* DOCUMENT SECTION *
########################################

Mark Christeson, 37, was executed at the state prison in Bonne Terre, Missouri, Tuesday night. It was the first execution in the state since May 2016.

According to the St. Louis Post-Dispatch, as the lethal injection was administered, Christeson appeared to mouth “I love you” a few times to people who were gathered to watch the execution, and his eyes soon closed. He was pronounced dead at 7:05 p.m. local time, eight minutes after the lethal injection began, a Department of Corrections spokesman said.

The US Supreme Court refused to grant Christeson a stay of execution. Newly elected Missouri Governor Eric Greitens, a Republican, also refused clemency. In a statement Tuesday, the Republican said he “thoughtfully considered the facts” of Christeson’s case and chose not intervene.

Christeson was convicted and sentenced to death for the brutal murders of a mother and her two children in southern Missouri. Christeson, then 18, and his cousin Jesse Carter, 17, raped Susan Brouk and then murdered her and her daughter Adrian, 12, and son Kyle, 9.

Christeson was the first person executed in the state since 1989 to have had no federal appeals review, an unconstitutional violation of due process, after his previous attorneys missed a key filing deadline for court papers in 2005. Once the missed filing came to light, the attorneys also refused to cooperate and kept the information from their developmentally disabled client.

For years afterward, Christeson’s lawyers also prevented him from seeking new counsel, and courts eventually declared that all of his claims for relief had now been waived and he was “procedurally barred” from review. These issues led the US Supreme Court to intervene in 2014, granting a stay only hours before his appointed execution.

The Court sent the case back to the lower courts, which were directed to appoint new, conflict-free counsel for Christeson.

########################################

* EXERCISE 1 *
From the Christeson execution report, repeat the stretch from "Christeson was convicted" through "developmentally disabled client." word for word.
* EXERCISE 2 *
Answer these questions using the Christeson execution report:
(a) How many minutes after the lethal injection began was Christeson pronounced dead?
(b) How old was Jesse Carter at the time of the murders?
(c) In what year did Christeson's previous attorneys miss the filing deadline?
* EXERCISE 3 *
Decide whether each statement agrees with the Christeson execution report:
(a) Governor Eric Greitens granted Christeson clemency.
(b) The US Supreme Court granted Christeson a stay in 2014, only hours before his appointed execution.
(c) Christeson's execution was the first in Missouri since May 2016.

########################################

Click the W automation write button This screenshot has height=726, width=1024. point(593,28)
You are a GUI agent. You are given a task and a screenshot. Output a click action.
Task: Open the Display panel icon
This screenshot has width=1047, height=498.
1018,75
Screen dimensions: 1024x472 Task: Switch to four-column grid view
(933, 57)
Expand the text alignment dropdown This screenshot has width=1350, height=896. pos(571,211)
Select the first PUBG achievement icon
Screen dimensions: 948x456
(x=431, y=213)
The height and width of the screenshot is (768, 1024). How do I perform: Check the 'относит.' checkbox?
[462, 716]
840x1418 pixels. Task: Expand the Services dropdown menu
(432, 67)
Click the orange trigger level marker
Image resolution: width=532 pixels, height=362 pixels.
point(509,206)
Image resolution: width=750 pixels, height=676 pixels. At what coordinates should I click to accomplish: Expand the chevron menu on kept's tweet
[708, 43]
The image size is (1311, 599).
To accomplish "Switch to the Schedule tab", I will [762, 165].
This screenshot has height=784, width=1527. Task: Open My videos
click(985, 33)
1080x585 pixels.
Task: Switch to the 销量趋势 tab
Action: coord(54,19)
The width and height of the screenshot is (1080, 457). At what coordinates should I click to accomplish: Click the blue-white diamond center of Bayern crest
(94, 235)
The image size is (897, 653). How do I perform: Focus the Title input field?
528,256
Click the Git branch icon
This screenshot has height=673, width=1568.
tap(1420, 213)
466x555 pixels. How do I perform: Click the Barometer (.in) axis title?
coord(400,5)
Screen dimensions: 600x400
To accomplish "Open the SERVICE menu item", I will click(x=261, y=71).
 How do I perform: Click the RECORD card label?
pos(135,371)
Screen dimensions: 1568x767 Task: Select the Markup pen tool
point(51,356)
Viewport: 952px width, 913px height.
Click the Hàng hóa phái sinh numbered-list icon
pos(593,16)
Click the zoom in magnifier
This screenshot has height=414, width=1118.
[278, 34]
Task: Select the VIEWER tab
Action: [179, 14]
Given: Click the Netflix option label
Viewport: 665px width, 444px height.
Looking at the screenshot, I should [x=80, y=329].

########################################

* FINAL ANSWER 1 *
Christeson was convicted and sentenced to death for the brutal murders of a mother and her two children in southern Missouri. Christeson, then 18, and his cousin Jesse Carter, 17, raped Susan Brouk and then murdered her and her daughter Adrian, 12, and son Kyle, 9.

Christeson was the first person executed in the state since 1989 to have had no federal appeals review, an unconstitutional violation of due process, after his previous attorneys missed a key filing deadline for court papers in 2005. Once the missed filing came to light, the attorneys also refused to cooperate and kept the information from their developmentally disabled client.

* FINAL ANSWER 2 *
(a) Eight minutes.
(b) 17.
(c) 2005.

* FINAL ANSWER 3 *
(a) No: "Newly elected Missouri Governor Eric Greitens, a Republican, also refused clemency."
(b) Yes: "These issues led the US Supreme Court to intervene in 2014, granting a stay only hours before his appointed execution."
(c) Yes: "It was the first execution in the state since May 2016."